**Belirtilen amaç:** Halk sağlığı biliminin doğuşunu anlatan metni iki cümlede nasıl özetlersin?

**Metin alıntısı:**
--

Halk sağlığında idealist sapmalar

Halk sağlığının teknik bilimlerinin eşitsizlik, yoksulluk ve yoksunluk olarak saptadıkları etkensel faktörlerin tamamı kapitalist üretim ilişkilerinin ürettiği ve ancak bu bağlam içinde anlamlandırılabilecek, birbirleriyle karşılıklı ilişki halindeki olgulardır.

İlker Belek

Halk sağlığı bilimi nasıl ortaya çıktı?

Halk sağlığı bilimi Aydınlama'nın etkisi altında, işçi sınıfı mücadelesinin içinde, 18. yüzyılın sonlarında ortaya çıktı. Bu bakımdan Fransız Devrimi’ni ve 19. yüzyılın başından itibaren yükselen işçi sınıfı hareketini özellikle anmak gerekir.

Feodal dönemin tıp paradigması tamamen hastalıkların tedavisine yönelikti. Tedavi uygulamalarına din ve büyü yön veriyordu. Buna karşılık kapitalist üretim ilişkilerinin yol açtığı ekonomik, toplumsal sorunlar işçi sınıfının hayatını çekilmez hale getiriyordu. Modern tıbbın ve halk sağlığı biliminin gelişmesi kilise iktidarına karşı en önemli seküler karşı çıkış eksenlerinden birisini oluşturdu.

Dönemin Avrupası'nda ölüm hızları yüksek, yaşam süresi kısa, bulaşıcı hastalıklar ve çalışma ortamından kaynaklanan sağlık sorunları yaygındı. Böyle olmasına rağmen tıp, toplumun içinde yaşadığı ortamdan uzakta, ilgisini hastalıklara yönlendirmişti. Sağlığın korunmasıyla değil, ağırlıklı olarak tedaviyle ilgileniyordu. Öncelikli olanın sağlığın korunması olduğu gerçeği tıp felsefesinde henüz kendisine yer bulamıyordu.

--

Saklanan kayıtlar:
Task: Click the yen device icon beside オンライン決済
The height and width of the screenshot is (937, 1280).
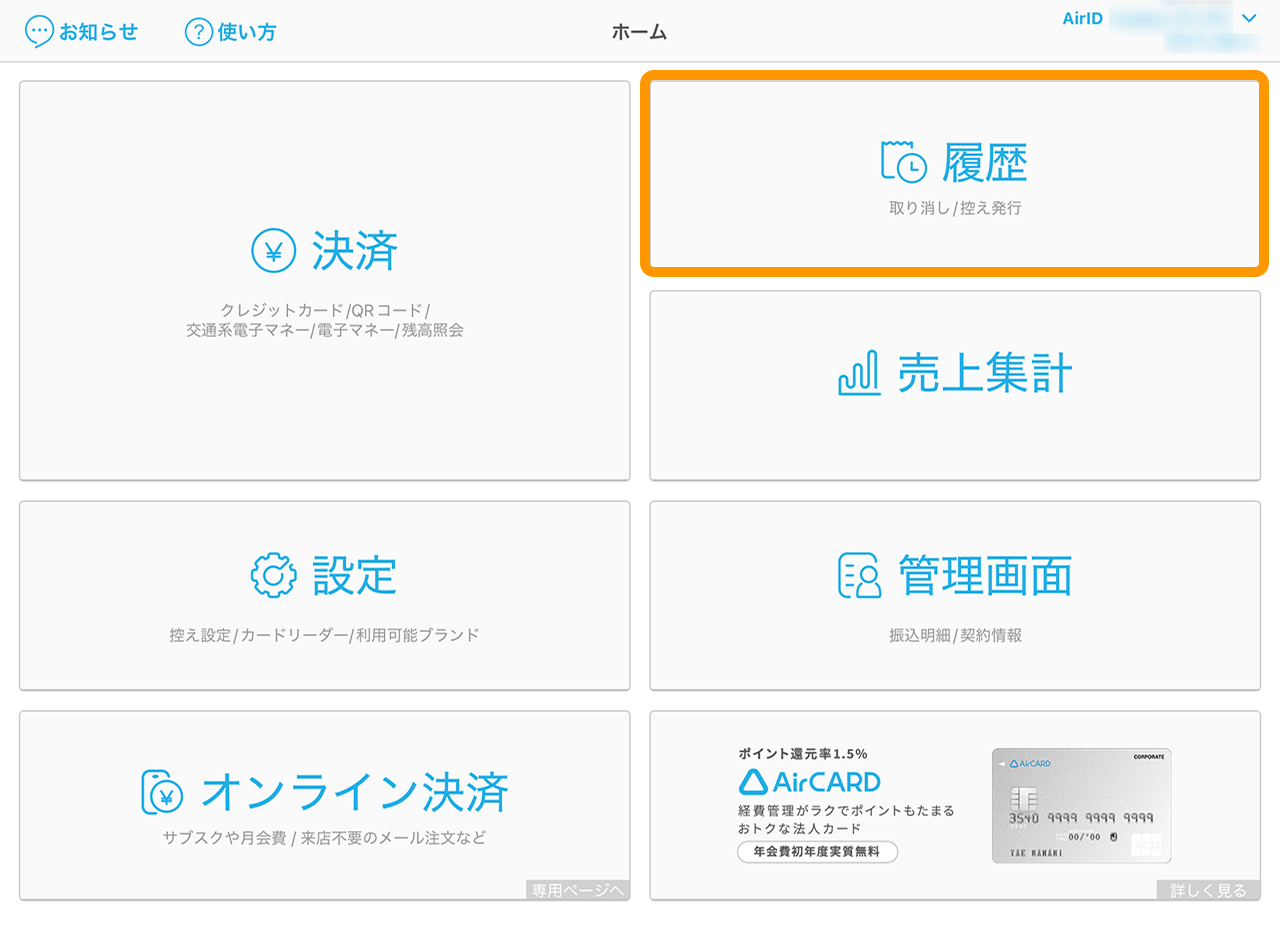Action: [x=162, y=792]
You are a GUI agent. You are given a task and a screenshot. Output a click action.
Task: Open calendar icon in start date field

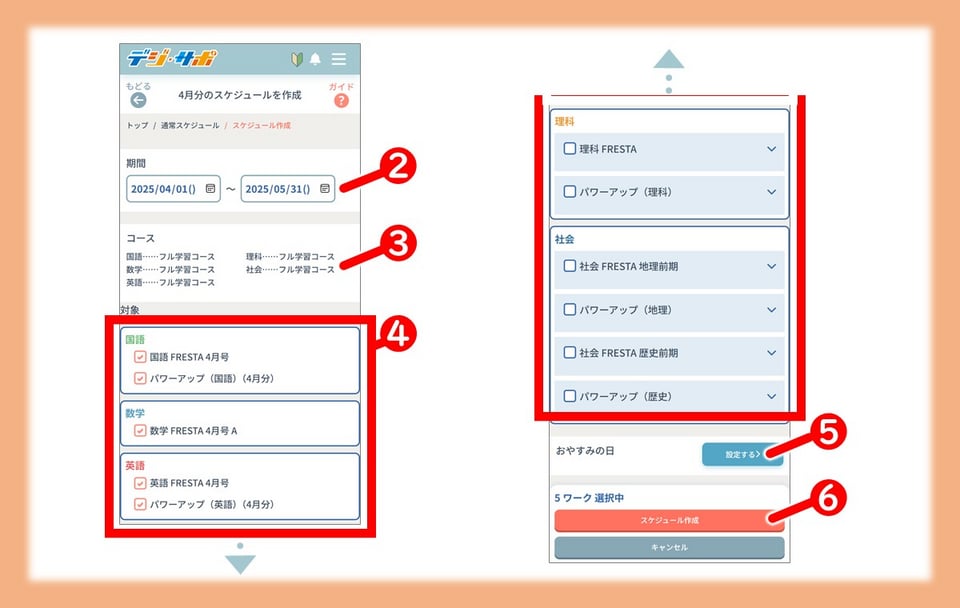[210, 188]
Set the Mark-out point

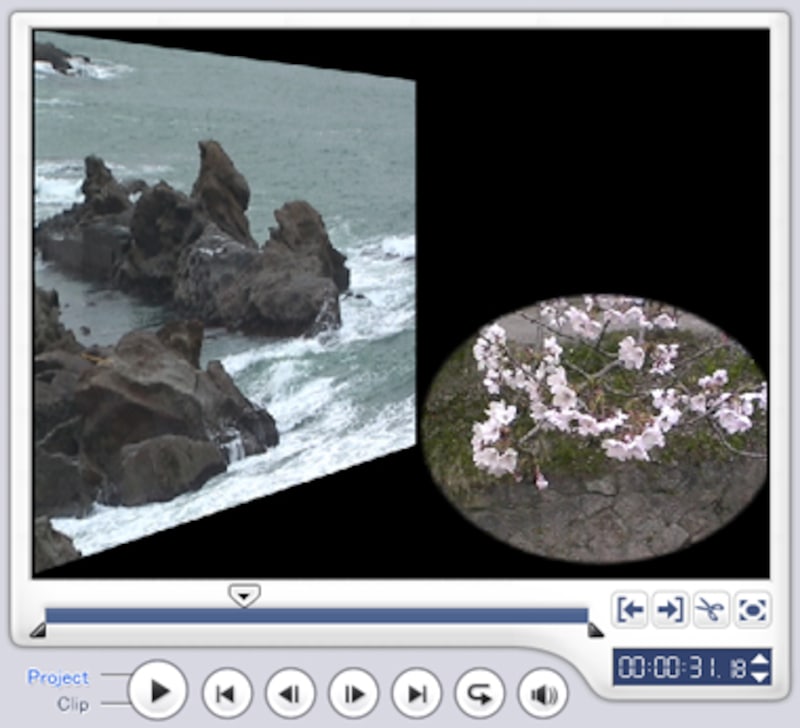(x=670, y=609)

--

**Çözümlü yanıt:** Halk sağlığı bilimi 18. yüzyılın sonlarında Aydınlanma'nın etkisi altında ve işçi sınıfı mücadelesinin içinde ortaya çıktı. Modern tıpla birlikte kilise iktidarına karşı en önemli seküler karşı çıkış eksenlerinden birini oluşturdu; oysa o dönemin tıbbı, din ve büyünün yön verdiği tedaviye odaklanmıştı ve sağlığın korunmasıyla ilgilenmiyordu.